● 문제
아래 자료에서 "target"라는 문자열이 들어 있는 줄은 어느 것인가요? 해당하는 줄을 모두 찾아 그대로 옮겨 적으세요.

※ ※ ※

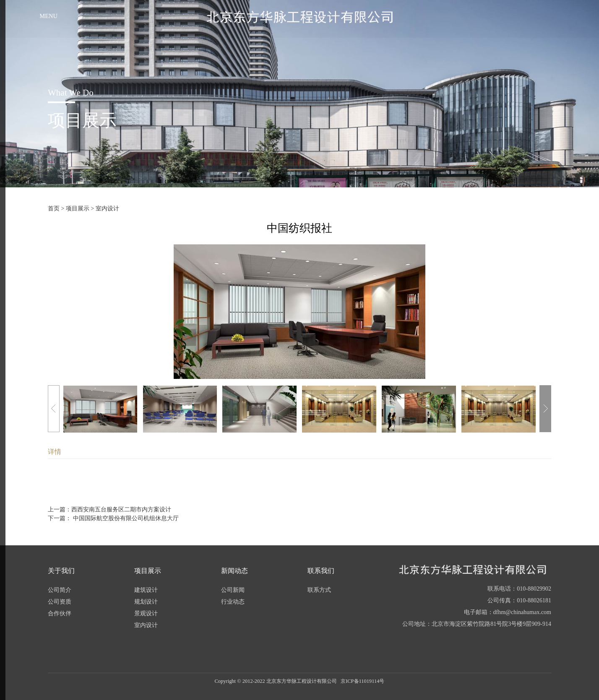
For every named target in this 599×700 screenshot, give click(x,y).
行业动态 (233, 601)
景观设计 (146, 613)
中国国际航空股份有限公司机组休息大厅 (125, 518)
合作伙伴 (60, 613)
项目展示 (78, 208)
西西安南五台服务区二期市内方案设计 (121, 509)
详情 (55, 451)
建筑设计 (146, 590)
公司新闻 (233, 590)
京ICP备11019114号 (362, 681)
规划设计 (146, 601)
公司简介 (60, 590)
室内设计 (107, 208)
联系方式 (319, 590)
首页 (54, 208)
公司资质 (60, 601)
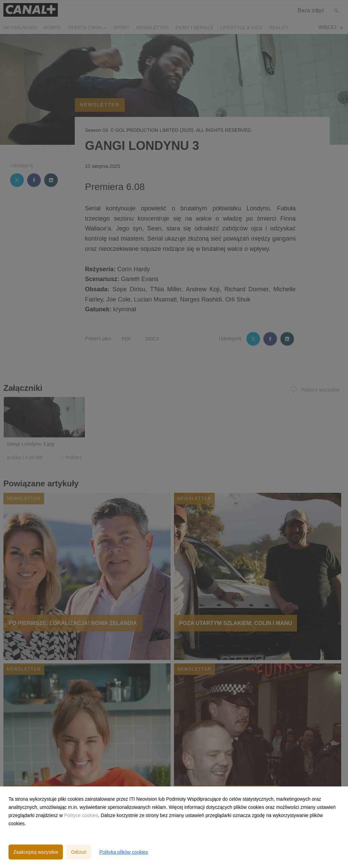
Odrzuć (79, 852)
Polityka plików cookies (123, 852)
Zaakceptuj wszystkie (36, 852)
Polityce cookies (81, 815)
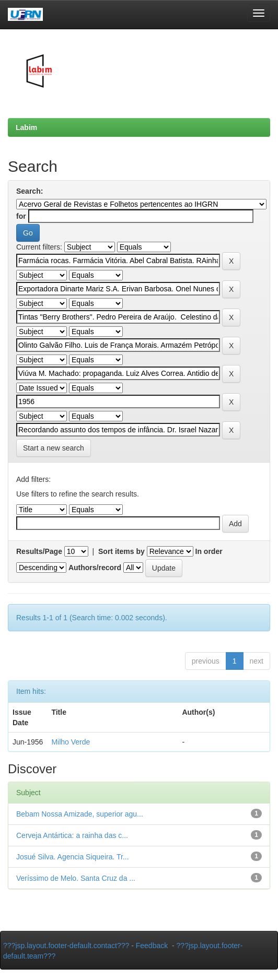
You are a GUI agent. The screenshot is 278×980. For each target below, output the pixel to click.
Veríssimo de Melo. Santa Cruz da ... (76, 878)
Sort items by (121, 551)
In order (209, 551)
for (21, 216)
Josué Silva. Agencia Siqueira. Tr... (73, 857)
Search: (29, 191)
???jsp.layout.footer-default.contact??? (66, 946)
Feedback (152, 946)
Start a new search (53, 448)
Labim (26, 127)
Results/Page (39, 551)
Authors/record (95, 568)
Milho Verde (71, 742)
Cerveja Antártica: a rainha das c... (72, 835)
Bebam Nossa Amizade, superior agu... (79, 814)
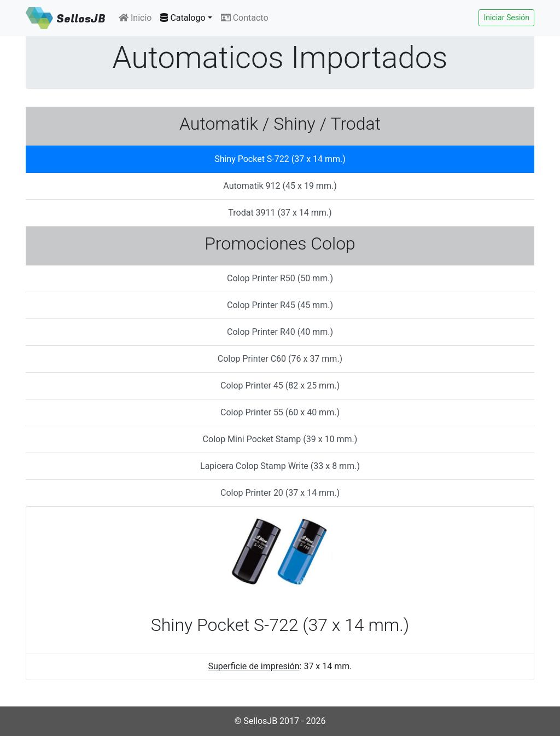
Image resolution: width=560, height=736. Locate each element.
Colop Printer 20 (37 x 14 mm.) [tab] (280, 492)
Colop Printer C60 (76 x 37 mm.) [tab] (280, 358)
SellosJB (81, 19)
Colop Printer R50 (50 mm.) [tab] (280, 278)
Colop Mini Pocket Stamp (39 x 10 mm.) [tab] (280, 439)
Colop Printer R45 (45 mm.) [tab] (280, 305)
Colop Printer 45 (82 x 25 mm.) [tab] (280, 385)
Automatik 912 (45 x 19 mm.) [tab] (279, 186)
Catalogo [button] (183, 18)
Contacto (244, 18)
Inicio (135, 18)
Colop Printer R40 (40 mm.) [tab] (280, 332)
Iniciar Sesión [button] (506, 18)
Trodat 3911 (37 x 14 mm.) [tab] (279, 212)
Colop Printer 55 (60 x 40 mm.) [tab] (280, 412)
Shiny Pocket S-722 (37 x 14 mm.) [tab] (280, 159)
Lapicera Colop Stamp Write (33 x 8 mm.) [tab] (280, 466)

※ ※ ※

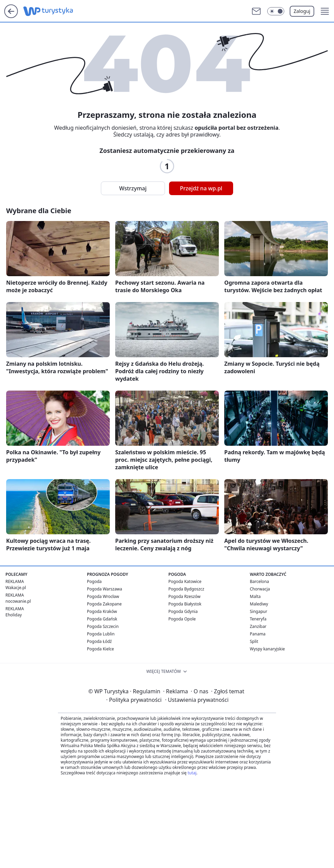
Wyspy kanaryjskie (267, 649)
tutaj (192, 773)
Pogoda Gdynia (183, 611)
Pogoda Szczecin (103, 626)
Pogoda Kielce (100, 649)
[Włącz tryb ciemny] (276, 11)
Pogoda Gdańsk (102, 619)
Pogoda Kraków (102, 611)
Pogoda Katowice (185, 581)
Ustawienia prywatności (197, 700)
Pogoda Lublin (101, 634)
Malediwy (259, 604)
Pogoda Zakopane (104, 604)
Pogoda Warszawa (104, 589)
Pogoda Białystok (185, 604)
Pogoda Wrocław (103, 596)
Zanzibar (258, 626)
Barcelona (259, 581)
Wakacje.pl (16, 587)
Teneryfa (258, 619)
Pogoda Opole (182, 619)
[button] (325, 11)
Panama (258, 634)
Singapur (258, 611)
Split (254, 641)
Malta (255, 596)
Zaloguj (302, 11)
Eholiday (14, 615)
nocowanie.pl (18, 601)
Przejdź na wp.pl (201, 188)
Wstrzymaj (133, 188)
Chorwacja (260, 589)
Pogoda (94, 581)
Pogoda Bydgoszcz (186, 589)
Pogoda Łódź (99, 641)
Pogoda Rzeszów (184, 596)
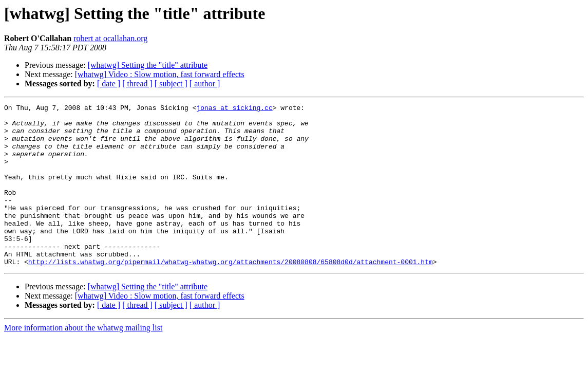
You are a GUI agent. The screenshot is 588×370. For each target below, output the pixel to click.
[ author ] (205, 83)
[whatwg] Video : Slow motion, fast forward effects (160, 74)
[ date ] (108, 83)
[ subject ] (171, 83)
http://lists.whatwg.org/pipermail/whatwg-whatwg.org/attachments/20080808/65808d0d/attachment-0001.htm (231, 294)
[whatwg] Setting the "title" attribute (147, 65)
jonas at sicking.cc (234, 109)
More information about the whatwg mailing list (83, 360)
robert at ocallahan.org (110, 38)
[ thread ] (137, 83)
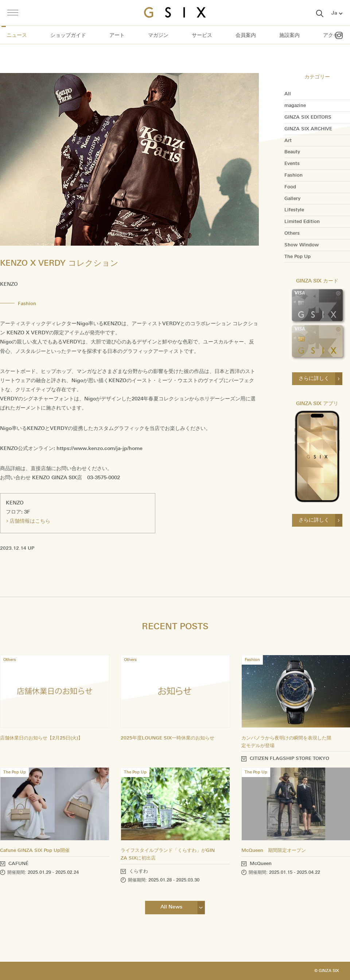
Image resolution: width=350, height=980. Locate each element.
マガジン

※ ※ ※

● 풀이
For every named target in this 599×700 screenshot, give click(x,y).
You are a GUI agent. The screenshot is 278×980. For each target below, output the pixel to click.
You are a GUI agent. The screenshot is 588×370. For each target below, output the pixel to click.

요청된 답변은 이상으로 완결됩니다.